In a world first, surgeons have performed an eyeball transplant. It is uncertain if the recipient will be able to see using his new eye, but the procedure remains a significant step towards one day restoring vision in people who have experienced severe eye injuries.
On 27 May, Eduardo Rodriguez at NYU Langone Health in New York and a team of more than 140 others performed the eye transplant alongside a partial face transplant in Aaron James, a 46-year-old powerline worker from Arkansas. To date, fewer than 50 facial transplants have been performed and none included an eye. Whole eye transplants were previously deemed nearly impossible due to the organ’s complexity.
James was severely injured in June 2021 after his face touched a live wire, sending a 7200-volt shock through his body. He lost most of the left side of his face, including his left eye, as well as much of his left arm.
Rodriguez and his team transferred the nose, lips, and bone segments underlying the left cheek and chin of a deceased donor to James, along with most of the tissue beneath the right eye. They also transferred the donor’s entire left eye including the eyelids, eyebrows and eye socket. The procedure lasted about 21 hours.

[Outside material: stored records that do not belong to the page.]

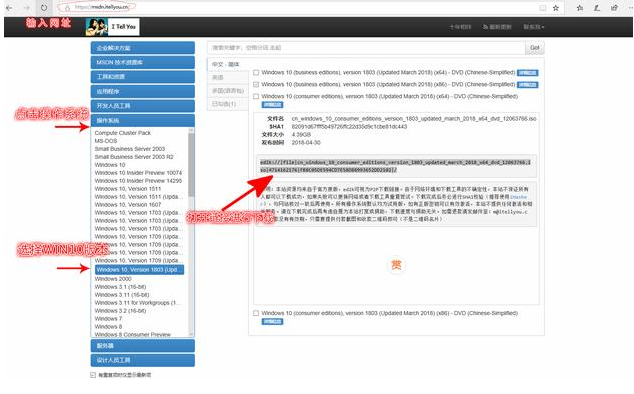The image size is (634, 394).
Task: Click the OS list vertical scrollbar
Action: click(191, 232)
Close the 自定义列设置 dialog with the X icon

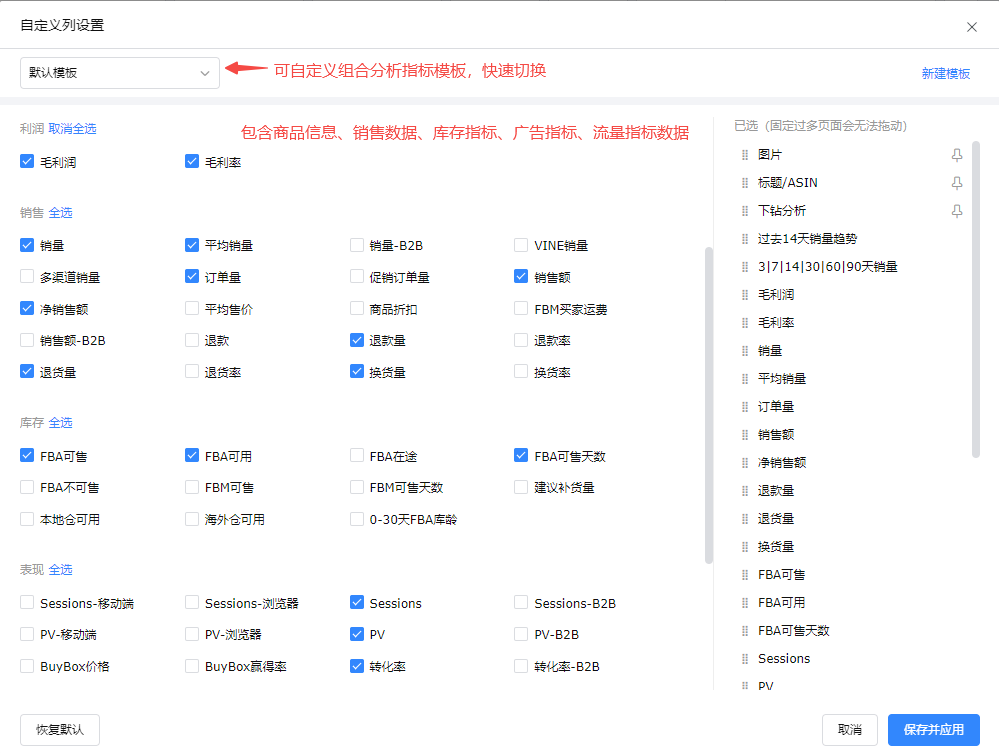pyautogui.click(x=971, y=27)
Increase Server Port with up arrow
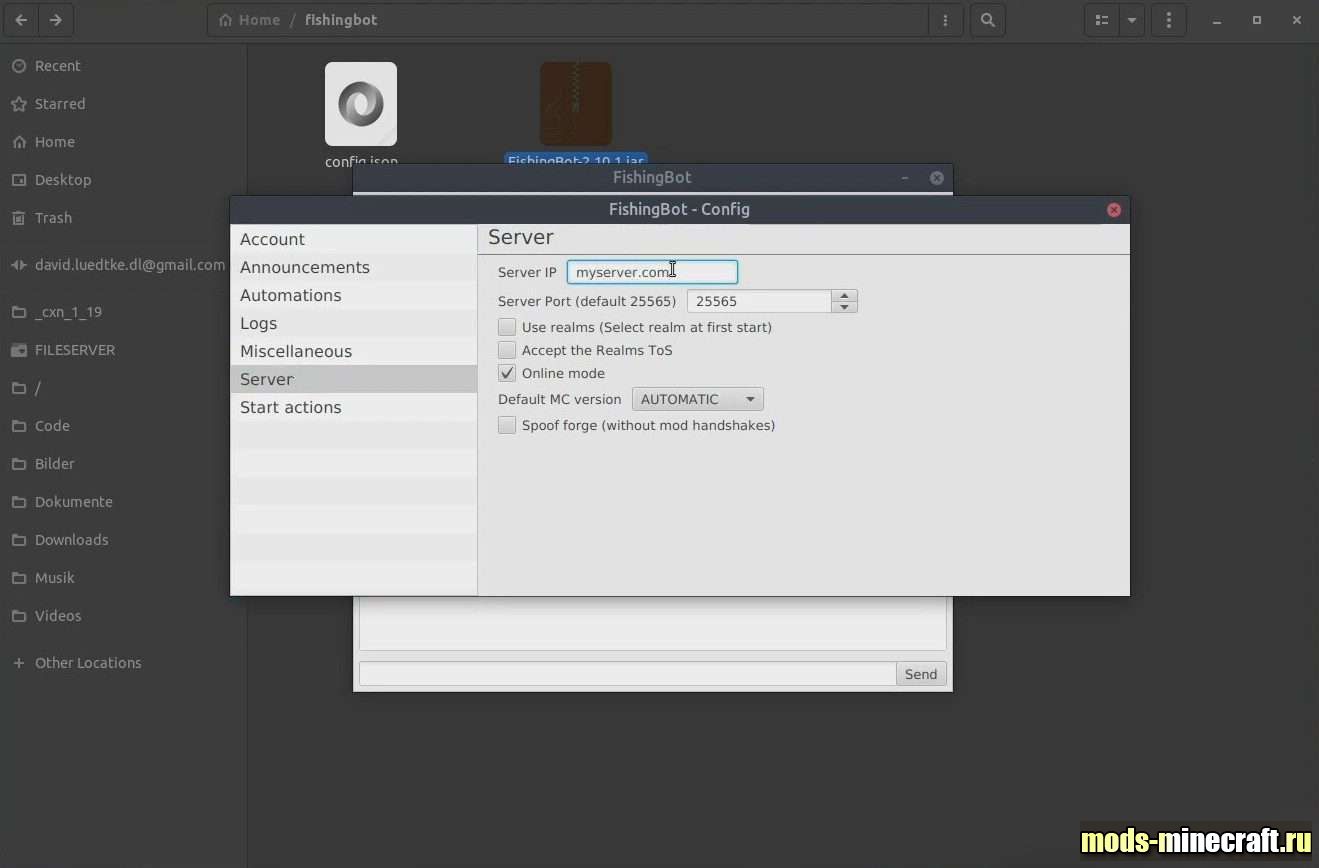1319x868 pixels. point(844,295)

The first challenge was extracting the intricate network of blood vessels surrounding the eyeball. Unlike other facial features, the eye receives blood from directly behind the brain. So, the surgeons had to partially remove the donor’s skull to access these vessels.
To avoid having to remove part of James’s skull too – which would have meant operating near his brain – the surgeons connected the vessels to others in the donor’s face. This allowed the team to re-establish blood flow to the eye within 25 minutes of the surgical procedure and bypass the brain. Then later, during the transplant itself, they reconnected these vessels to some in James’s neck.
Removing the donor’s skull also gave surgeons better access to the optic nerve. This bundle of nerve fibres transmits information from the eye to the brain, enabling us to see. Doctors have never successfully reconnected a severed optic nerve. In an attempt to do so, Rodriguez and his team preserved as much of the donor optic nerve’s length as possible. This, they reasoned, would maximise the chances of the nerve fibres regenerating and establishing a connection with James’s brain.
They also took stem cells – which can develop into different types of specialist cells – from the donor, and injected them into the site where the donor optic nerve and James’s optic nerve met, to further stimulate nerve growth.
More than five months after the surgical procedure, the eyeball appears to be healthy. It has sufficient blood flow and internal fluid pressure and can produce tears. Some of the nerve cells critical for sight are also alive, though James is unable to see using the eye and might never be able to do so, says Rodriguez.
“That’s an achievement, just keeping the globe viable, alive and healthy,” says Damon Cooney at Johns Hopkins University in Maryland, who wasn’t involved in the surgery. “[But] we need to be careful about raising people’s expectation or hopes in excess of what’s technically feasible at this point.”
“I think from our standpoint, the fact the individual survived the operation, the fact we’ve not had any complications whatsoever – and there could have been many – is a success,” says Rodriguez.
James can also eat and breathe on his own thanks to the surgery. “We forget about those [aspects] because everyone’s so focused on the eye. But the fact that we can given this person another chance at a normal life with the possibility of some form of sight is wonderful,” says Rodriguez.